If Judge Gorsuch is confirmed[1], the Ivy League’s monopoly on the high court—particularly Harvard and Yale—will be solidified.[2] This was not always the case. In the first half of the 20th Century, Yale had zero justices on the Court.[3] Meanwhile, Harvard has always had at least one justice on the Court since 1902; however, Harvard graduates never exceeded more than 33 percent of the Court’s composition between 1901 and 1950.[4] Since the mid-1980s, Harvard and Yale “have become virtually the sole pool of nominees for justiceships.”[5]
It is not surprising that as the partisan battles over judicial nominations have intensified that presidents have increasingly resorted to two of the country’s elite law schools to nominate Supreme Court justices. In today’s political climate, Harvard and Yale educations can be quickly packaged on cable news as synonymous with “qualified.” But in the lower appellate courts, the Ivy League is well-represented but far less dominant. The pre-occupation with Harvard and Yale masks the reality that the United States boasts dozens of elite law schools—both inside and outside of the Ivy League—and graduates of these institutions are no less qualified than their colleagues who attended school in Cambridge, Massachusetts or New Haven, Connecticut. In fact, if today’s trend had been dominant for most of the 20th Century then the Supreme Court, as well as the country, would have been deprived of some of the most important legal minds ever produced.[6]
When vacancies arise, future presidents should nominate lawyers or judges who were trained outside of the Ivy League. A Supreme Court that is diverse in education and experience will benefit not simply the legal community, but the public as well. It might not produce different legal outcomes but it could affect the reasoning and manner in which those opinions are produced—which in many instances will have a more profound impact on the development of the law. There is no reason that a graduate of Stanford, Duke, the University of Virginia, or even the Dickinson School of Law could not ably serve as an Associate Justice of the Supreme Court when all other qualifications are beyond reproach.
[1] Regardless of the political battle over Judge Merrick Garland’s nomination, the Court’s Ivy League composition would have been unaltered since he was a graduate of Harvard Law School as well.
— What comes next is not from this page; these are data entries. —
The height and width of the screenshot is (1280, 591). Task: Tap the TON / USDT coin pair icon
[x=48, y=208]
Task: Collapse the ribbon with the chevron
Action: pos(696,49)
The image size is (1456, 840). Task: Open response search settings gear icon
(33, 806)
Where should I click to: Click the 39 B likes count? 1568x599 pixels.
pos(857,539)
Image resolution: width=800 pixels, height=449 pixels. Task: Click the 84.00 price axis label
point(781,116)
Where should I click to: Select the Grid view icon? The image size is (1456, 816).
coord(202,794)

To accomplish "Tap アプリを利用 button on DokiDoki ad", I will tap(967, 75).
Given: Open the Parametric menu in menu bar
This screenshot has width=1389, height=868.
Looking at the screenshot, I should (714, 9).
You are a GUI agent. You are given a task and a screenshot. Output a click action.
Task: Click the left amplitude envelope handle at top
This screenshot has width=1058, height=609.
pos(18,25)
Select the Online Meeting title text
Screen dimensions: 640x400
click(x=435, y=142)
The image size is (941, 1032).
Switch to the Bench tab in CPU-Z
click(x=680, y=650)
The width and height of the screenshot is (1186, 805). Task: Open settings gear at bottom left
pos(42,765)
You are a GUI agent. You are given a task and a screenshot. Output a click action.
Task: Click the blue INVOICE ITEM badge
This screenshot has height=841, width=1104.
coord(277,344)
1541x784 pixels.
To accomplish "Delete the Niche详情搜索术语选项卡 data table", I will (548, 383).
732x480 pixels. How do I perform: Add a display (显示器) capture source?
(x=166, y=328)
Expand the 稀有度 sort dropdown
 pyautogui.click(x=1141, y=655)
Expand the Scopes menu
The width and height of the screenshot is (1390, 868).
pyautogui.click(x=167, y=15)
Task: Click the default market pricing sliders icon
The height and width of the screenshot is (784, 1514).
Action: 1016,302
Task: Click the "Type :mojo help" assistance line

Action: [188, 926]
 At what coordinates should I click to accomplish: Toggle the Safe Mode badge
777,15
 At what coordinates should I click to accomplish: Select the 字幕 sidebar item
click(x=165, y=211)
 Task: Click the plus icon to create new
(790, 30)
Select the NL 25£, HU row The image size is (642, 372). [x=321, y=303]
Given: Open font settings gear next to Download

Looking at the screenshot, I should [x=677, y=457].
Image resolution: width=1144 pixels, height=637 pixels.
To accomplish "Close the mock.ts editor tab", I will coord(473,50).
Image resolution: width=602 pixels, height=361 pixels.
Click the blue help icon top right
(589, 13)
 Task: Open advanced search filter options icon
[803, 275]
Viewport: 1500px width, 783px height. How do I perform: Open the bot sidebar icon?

[2] Except for Judge Ruth Bader Ginsburg (Columbia, but who attended Harvard Law before transferring), the remaining eight justices will have attended either Harvard or Yale Law School.
[3] Patrick J. Glen, Harvard and Yale Ascendant: The Legal Education of the Justices from Holmes to Kagan, 58 UCLA L. Rev. Discourse 129-154 (2010).
[4] Id.
[5] Id.
[6] Examples include, Chief Justice Earl Warren, Justice Thurgood Marshall, and Justice Robert Jackson (the last justice confirmed who never graduated from law school).